• [Work required]: How many lines in the entries below include the word "text"? Respond with the number only.

------ Data for this task

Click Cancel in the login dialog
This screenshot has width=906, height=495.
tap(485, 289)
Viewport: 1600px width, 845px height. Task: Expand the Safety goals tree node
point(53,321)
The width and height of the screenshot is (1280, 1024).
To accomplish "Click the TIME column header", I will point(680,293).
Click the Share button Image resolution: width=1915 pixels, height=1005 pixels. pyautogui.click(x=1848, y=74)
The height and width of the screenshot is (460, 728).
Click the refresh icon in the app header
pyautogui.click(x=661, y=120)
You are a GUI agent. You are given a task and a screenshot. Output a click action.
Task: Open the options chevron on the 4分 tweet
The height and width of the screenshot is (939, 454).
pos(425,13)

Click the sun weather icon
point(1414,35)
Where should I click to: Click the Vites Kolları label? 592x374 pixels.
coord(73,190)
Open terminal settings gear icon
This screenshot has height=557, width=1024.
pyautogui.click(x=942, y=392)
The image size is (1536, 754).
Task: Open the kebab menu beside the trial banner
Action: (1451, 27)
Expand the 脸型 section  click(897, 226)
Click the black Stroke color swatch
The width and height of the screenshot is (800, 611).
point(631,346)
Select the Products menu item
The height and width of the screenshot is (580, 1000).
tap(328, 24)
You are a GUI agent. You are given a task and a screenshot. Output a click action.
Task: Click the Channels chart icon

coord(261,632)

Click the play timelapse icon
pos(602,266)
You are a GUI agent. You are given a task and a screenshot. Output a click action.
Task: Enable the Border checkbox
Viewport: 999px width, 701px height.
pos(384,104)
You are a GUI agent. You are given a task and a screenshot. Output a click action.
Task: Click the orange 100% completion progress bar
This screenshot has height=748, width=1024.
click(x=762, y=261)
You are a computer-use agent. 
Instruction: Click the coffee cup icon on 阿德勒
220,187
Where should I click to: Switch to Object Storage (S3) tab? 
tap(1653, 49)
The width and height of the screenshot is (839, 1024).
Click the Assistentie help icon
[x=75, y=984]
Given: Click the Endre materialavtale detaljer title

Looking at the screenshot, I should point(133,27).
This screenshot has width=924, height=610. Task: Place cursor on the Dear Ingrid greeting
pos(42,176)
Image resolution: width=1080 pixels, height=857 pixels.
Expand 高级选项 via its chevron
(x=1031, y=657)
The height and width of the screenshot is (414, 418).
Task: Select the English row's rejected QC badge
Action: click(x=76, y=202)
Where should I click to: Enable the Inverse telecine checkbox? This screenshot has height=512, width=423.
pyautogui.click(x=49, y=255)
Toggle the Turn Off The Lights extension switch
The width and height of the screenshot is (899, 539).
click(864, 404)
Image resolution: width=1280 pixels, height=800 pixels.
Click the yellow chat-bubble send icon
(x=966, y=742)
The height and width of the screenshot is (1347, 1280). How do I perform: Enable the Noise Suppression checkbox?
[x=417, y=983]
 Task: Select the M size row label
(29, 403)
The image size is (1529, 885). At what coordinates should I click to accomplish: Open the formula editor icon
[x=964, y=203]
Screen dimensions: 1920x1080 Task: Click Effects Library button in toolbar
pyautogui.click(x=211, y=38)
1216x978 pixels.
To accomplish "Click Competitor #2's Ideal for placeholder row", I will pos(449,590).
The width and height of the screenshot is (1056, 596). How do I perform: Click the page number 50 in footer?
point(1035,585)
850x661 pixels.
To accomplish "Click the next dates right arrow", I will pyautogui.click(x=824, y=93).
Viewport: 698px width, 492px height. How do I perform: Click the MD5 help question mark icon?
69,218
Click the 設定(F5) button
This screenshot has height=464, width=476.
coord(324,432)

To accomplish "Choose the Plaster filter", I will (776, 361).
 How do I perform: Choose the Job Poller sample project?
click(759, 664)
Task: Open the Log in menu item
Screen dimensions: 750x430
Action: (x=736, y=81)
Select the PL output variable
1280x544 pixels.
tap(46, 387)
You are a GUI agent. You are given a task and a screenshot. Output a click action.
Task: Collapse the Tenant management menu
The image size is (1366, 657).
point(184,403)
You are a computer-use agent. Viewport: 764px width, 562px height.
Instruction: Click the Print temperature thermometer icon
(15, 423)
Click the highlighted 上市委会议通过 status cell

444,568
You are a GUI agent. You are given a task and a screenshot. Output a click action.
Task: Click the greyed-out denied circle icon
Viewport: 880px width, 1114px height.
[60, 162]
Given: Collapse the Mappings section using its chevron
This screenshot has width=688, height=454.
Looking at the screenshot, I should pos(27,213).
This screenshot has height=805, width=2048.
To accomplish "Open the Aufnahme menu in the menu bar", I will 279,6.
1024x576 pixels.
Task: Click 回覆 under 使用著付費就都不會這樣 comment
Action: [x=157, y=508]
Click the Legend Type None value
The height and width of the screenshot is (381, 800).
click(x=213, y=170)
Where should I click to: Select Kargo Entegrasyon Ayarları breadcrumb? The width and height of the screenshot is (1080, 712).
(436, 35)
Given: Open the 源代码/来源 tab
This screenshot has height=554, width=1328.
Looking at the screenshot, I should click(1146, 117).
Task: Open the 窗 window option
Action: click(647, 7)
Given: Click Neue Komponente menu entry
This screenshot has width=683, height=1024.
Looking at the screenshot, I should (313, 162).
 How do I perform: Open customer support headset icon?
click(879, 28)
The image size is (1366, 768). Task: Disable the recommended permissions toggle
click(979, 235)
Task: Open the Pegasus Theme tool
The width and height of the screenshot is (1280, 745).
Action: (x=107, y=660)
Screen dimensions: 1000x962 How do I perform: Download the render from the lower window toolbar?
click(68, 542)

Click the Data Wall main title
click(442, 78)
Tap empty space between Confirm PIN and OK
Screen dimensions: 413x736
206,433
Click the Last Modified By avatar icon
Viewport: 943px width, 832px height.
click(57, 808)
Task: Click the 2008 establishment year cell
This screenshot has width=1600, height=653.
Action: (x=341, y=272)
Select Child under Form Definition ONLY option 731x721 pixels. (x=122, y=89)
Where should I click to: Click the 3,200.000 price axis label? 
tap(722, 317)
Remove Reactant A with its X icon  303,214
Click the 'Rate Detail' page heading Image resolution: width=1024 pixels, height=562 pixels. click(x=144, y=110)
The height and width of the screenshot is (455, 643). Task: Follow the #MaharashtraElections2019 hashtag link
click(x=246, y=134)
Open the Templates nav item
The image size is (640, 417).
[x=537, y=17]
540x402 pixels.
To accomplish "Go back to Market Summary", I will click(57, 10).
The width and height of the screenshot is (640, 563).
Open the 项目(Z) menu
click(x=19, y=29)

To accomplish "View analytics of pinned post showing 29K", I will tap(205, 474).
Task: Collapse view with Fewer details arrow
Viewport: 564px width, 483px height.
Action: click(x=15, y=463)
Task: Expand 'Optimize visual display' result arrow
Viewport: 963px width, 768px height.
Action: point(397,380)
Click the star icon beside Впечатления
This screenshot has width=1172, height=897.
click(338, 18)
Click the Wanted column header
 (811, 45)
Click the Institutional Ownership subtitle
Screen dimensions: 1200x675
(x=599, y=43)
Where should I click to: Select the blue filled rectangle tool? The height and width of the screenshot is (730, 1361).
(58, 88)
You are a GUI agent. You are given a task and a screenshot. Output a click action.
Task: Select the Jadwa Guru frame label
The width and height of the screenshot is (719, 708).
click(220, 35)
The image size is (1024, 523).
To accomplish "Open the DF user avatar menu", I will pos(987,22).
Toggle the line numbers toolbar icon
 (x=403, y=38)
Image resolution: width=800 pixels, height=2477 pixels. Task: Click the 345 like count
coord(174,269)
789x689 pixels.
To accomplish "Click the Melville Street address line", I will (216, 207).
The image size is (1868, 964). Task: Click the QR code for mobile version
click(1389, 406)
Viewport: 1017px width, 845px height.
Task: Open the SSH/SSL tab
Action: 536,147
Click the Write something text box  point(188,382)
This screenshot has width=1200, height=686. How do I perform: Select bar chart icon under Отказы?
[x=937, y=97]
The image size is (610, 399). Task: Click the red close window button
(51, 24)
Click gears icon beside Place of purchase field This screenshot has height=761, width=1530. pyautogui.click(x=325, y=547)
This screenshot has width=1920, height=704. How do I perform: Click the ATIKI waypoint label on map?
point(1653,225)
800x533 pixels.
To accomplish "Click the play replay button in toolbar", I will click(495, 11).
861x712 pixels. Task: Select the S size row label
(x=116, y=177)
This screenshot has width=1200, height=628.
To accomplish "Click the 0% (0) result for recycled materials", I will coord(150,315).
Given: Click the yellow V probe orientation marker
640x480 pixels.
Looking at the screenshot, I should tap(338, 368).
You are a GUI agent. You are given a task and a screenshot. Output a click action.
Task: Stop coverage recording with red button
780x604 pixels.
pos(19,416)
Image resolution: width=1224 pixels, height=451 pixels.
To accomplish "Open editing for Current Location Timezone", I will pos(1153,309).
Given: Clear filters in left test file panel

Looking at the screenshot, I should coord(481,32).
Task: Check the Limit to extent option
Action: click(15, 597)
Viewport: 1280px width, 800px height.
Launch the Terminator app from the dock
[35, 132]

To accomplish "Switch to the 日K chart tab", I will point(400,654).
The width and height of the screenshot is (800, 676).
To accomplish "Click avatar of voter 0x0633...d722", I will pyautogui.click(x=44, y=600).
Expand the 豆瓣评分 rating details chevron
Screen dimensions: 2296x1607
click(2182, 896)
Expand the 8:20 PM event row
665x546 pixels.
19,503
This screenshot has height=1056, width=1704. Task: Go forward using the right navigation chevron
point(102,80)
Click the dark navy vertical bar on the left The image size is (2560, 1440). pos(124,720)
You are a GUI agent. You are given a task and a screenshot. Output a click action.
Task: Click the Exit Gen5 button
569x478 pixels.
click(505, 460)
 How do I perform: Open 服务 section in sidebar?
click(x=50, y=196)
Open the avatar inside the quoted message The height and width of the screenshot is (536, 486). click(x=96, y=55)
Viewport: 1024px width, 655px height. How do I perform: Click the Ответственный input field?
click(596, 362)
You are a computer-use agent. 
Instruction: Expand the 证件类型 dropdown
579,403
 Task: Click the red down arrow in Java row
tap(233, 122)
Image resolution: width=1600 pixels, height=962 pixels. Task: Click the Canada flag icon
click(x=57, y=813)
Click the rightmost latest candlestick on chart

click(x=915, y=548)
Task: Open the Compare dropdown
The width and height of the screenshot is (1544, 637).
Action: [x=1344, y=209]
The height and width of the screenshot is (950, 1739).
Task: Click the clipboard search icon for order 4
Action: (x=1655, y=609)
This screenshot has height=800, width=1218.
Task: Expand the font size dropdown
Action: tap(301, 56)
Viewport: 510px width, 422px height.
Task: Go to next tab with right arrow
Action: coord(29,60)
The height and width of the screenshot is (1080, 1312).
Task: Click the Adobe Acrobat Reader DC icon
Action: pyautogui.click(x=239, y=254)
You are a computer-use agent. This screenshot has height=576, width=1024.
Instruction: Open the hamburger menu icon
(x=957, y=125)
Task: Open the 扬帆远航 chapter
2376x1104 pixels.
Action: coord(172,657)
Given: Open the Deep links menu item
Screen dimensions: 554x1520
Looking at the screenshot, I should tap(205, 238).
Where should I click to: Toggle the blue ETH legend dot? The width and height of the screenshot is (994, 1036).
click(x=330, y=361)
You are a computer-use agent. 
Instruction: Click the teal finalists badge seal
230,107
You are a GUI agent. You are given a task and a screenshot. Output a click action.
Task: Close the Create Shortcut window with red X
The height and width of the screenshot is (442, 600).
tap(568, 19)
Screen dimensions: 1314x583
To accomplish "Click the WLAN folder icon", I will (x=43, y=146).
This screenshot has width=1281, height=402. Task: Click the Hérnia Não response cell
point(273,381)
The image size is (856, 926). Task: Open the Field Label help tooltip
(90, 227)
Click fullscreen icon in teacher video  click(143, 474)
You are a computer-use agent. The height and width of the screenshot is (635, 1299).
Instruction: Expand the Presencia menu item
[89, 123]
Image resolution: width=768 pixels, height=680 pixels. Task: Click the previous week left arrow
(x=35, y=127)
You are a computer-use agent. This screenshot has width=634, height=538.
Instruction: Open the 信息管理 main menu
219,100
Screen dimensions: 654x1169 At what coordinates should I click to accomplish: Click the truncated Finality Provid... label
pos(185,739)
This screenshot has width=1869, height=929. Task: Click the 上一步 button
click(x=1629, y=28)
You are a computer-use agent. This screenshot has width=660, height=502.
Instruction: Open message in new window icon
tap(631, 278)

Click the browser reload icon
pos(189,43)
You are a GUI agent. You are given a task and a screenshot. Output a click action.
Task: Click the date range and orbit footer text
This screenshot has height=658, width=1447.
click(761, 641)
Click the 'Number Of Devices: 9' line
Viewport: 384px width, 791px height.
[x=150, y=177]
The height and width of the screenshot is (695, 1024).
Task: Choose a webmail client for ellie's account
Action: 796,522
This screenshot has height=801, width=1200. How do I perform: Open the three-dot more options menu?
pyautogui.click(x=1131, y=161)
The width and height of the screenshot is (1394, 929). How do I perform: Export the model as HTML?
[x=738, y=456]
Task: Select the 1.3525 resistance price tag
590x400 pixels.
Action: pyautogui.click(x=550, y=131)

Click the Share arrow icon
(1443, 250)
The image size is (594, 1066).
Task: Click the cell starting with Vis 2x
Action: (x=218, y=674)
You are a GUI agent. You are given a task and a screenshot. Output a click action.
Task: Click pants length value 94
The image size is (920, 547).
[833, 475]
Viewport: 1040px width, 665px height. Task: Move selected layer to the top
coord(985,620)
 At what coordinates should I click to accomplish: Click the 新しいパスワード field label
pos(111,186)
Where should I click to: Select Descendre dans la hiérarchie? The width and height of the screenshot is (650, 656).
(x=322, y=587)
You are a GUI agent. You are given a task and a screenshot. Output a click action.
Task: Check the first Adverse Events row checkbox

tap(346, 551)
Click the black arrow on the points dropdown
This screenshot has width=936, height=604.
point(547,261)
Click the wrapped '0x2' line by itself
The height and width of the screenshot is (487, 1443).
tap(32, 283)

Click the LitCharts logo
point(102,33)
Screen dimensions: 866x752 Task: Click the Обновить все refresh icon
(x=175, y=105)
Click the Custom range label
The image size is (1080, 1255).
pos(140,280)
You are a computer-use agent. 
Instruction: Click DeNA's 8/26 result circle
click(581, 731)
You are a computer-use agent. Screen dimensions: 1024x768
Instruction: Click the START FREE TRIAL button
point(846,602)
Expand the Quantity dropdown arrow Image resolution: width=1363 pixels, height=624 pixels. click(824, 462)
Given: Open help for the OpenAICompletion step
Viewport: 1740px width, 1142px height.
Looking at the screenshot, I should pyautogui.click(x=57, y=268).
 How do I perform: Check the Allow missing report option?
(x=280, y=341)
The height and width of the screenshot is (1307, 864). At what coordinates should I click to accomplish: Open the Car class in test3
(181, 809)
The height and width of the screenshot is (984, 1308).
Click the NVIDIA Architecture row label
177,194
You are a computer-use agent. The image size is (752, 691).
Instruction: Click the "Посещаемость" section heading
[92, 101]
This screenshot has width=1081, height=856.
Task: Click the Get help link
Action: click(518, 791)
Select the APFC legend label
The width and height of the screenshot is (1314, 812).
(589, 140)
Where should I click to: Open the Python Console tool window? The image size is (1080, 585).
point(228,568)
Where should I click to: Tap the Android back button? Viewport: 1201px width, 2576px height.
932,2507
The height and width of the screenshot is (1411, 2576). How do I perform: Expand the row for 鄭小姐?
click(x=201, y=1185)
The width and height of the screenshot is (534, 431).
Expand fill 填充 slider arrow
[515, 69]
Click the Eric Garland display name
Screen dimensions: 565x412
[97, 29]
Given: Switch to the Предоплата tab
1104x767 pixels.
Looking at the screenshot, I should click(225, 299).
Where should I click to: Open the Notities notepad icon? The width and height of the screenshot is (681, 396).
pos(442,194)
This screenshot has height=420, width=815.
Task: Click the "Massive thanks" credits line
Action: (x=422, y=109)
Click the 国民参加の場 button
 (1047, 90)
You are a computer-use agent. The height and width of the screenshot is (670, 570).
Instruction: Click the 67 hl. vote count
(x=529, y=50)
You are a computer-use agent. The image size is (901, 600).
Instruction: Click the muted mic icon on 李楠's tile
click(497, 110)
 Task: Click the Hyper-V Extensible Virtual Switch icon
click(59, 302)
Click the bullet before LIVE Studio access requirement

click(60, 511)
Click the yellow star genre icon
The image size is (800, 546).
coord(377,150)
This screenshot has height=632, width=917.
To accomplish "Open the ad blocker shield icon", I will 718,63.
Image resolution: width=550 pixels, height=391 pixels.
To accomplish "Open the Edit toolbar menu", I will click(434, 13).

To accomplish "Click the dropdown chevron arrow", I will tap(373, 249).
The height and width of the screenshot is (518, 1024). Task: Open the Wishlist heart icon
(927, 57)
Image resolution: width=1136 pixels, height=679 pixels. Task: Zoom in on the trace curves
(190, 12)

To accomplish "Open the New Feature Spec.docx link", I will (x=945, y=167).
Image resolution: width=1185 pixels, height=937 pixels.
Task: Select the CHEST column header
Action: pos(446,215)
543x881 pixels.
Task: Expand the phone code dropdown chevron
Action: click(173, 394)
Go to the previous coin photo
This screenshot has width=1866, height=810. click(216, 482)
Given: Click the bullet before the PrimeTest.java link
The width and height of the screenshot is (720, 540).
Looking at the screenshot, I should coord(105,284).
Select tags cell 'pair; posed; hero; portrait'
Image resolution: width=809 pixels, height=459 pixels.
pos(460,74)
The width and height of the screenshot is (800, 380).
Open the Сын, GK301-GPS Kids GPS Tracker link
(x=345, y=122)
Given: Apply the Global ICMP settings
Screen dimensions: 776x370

------------

• [Solution for this exercise]: 2